WHAT IS BEING ASKED
Decide whether each statement below agrees with the forum thread, answering yes or no and quoting the deciding words from it: (a) The CDE's own website instructions acknowledge that output into Excel formats is possible. (b) Data output in .txt format cannot be brought into Excel. (c) One post says that if enough parents opt out, the data becomes useless.

PROVIDED TEXT

—————

That, and the CDE already does outputs into excel formats. They admit that this is possible in the instructions on their own website.

You can also output it into a .txt format. Portion it off and import that into excel, avoiding the choke. Once it's in excel, this is ridiculously easy to solve. The CDE gives us instructions on how to do it.


thejeff wrote:
"build infrastructure"

I couldn't resist. :)

Liberty's Edge

Which sort of points to the DoE's privacy "concerns" being a red herring, don't it?

Plus, if enough parents get scared into opting out, the data is useless!

It's win-win!


Orfamay Quest wrote:
Irontruth wrote:
Orfamay Quest wrote:
Irontruth wrote:
There are obviously ways to share the information without making it more vulnerable, particularly in this specific case. There have even been documented suggestions that would maintain security on the information, while allowing an investigation to happen.

You obviously know a lot more about the DoE's data storage procedures than others in this thread (including myself), if you can verify of your own knowledge that they are "documented suggestions" instead of "wild-assed guesses based upon assumptions about how the database MIGHT look."

You talk about it in this post.

We both know there are ways to format the database to share the required information that doesn't include information like linked names and SSNs.

—————

DATA SHOWN

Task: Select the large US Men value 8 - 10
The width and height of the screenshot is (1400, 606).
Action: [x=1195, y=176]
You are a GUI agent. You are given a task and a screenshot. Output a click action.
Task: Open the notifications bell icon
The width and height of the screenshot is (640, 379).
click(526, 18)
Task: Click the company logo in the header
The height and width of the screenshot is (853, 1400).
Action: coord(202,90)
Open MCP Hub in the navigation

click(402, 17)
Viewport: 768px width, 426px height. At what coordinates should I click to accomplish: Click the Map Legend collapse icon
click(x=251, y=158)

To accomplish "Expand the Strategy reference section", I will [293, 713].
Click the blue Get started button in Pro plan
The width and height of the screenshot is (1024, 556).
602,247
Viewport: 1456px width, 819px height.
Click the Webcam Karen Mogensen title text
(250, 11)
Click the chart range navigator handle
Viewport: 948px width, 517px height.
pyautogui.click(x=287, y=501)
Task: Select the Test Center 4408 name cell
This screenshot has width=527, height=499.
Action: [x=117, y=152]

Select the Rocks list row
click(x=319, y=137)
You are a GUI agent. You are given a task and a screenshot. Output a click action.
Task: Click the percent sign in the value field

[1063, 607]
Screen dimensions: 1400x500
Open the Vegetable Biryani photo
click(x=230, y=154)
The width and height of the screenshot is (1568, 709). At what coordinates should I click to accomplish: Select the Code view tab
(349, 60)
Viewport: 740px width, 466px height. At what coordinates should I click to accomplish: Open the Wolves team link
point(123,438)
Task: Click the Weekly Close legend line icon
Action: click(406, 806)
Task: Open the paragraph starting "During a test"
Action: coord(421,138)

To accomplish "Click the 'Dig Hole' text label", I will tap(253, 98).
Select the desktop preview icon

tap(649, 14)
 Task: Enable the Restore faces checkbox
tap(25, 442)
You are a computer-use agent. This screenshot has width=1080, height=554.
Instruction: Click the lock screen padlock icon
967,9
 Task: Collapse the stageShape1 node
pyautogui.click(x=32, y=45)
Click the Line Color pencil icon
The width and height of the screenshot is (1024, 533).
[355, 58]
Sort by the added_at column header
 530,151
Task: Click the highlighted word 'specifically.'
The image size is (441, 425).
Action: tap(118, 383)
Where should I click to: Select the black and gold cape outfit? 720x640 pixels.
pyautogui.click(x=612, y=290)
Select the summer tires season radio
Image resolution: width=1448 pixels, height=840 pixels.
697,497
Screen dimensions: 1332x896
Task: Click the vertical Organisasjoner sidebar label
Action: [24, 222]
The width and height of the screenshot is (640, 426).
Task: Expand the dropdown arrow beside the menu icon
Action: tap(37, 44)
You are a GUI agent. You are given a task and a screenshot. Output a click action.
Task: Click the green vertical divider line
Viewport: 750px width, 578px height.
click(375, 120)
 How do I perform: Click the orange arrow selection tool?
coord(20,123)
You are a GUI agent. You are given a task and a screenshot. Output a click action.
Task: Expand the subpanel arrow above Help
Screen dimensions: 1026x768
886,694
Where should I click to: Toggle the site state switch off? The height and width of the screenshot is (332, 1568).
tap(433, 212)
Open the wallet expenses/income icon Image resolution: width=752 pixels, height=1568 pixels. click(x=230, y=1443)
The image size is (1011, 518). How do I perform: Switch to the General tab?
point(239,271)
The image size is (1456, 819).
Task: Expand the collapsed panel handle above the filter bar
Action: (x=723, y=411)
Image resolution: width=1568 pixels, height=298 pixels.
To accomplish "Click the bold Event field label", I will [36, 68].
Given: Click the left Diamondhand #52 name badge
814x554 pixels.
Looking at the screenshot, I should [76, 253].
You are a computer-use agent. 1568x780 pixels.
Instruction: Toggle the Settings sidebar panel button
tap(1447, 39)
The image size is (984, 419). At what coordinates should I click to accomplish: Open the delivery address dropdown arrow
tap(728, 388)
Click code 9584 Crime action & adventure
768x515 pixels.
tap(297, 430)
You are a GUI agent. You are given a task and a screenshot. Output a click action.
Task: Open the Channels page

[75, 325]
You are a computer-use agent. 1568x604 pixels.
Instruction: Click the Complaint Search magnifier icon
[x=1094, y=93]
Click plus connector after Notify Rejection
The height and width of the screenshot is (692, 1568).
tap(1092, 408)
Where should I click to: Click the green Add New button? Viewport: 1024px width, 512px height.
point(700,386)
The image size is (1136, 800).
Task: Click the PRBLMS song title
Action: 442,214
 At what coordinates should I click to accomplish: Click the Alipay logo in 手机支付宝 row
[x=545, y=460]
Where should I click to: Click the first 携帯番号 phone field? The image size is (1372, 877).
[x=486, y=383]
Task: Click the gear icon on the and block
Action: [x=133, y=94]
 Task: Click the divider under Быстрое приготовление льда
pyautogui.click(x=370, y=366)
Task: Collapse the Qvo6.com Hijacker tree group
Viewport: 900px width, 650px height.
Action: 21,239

—————

THE OUTPUT
(a) Yes: "They admit that this is possible in the instructions on their own website."
(b) No: "Portion it off and import that into excel, avoiding the choke."
(c) Yes: "if enough parents get scared into opting out, the data is useless!"